According to the RSPCA, an increasing number of people are being forced to give up their pets because they can’t find pet-friendly rental accommodation.
Some property owners have suggested they would be more likely to allow animals if they could ask for a ‘pet bond’, giving them extra protection against the possible damage to their properties by pets.
However, current Queensland laws do not allow for a pet bond to be taken.
RTA General Manager Fergus Smith said the issue of increased bonds to cover specific areas such as pets or swimming pools was considered carefully in the last review of the legislation in 2007.
“Pet bonds were not adopted as the current maximum bond of four weeks rent was considered to be adequate in providing a measure of protection for lessors, while remaining affordable for tenants,” he said.
“The rental bond can be used to cover the cost of damage of any kind, including that caused by pets.”
Tenants are responsible for any damage to the property caused by their pets.

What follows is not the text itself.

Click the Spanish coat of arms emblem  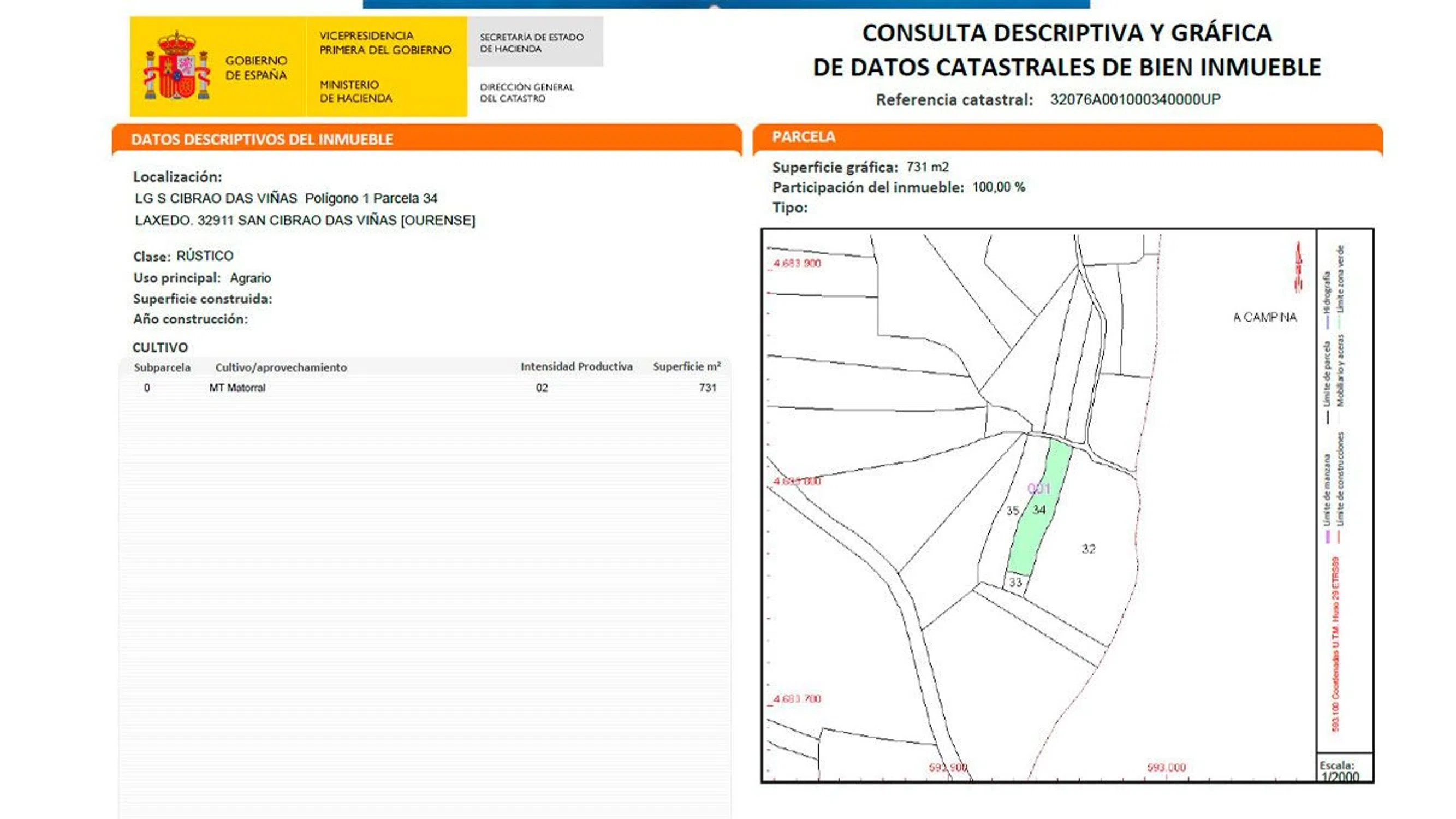click(x=177, y=67)
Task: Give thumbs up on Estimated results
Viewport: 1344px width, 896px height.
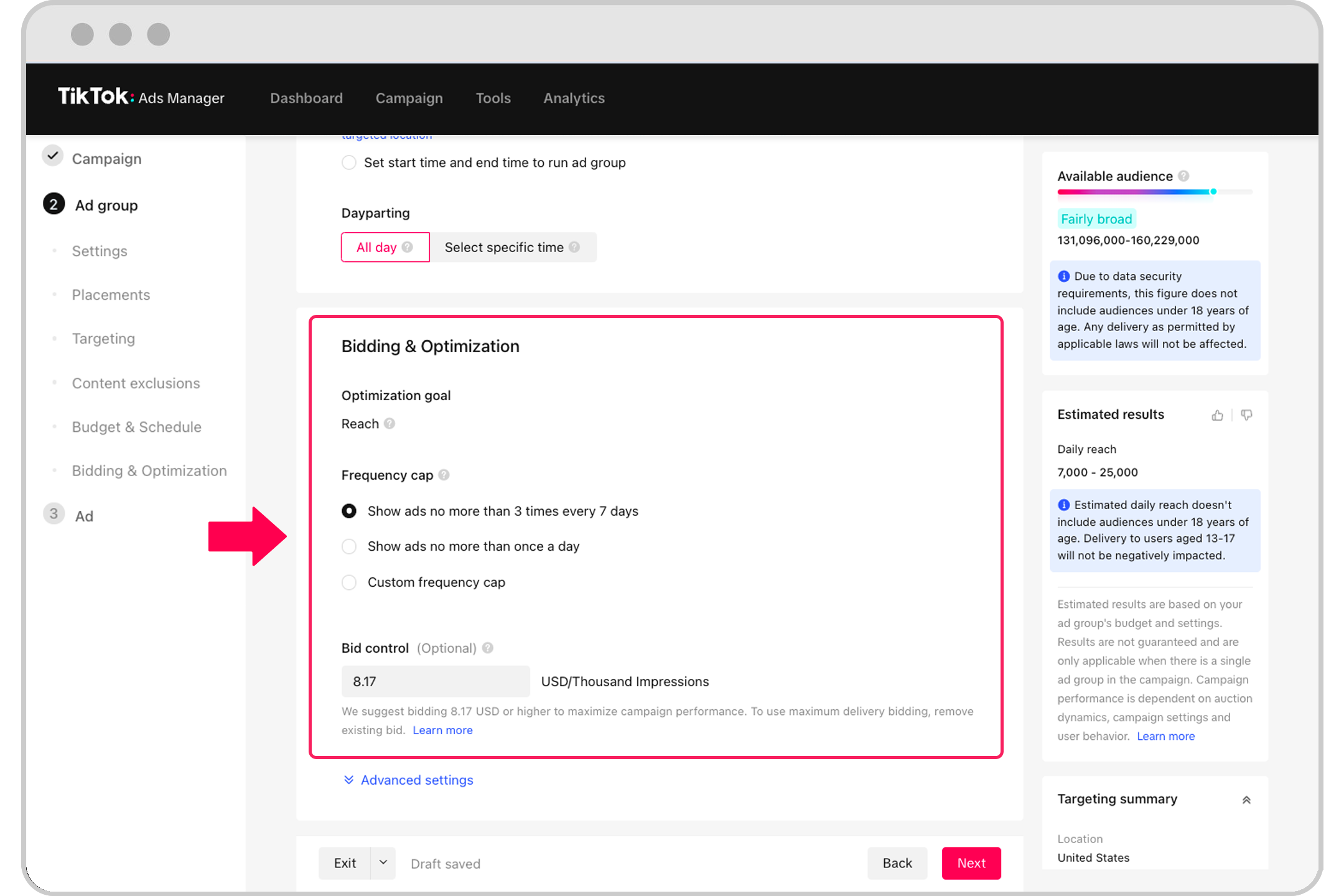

Mr Smith said lessors could protect themselves and offer tenants clarity on the issue by ensuring specific details about pets are written into the residential tenancy agreement such as:
- whether or not pets are approved
- the type of pet permitted
- how many pets are allowed
“If the lessor/agent and the tenant agree on other terms such as pest control once the tenancy has ended, or if the pet is allowed indoors, they should be included in the tenancy agreement’s special terms,” Mr Smith said.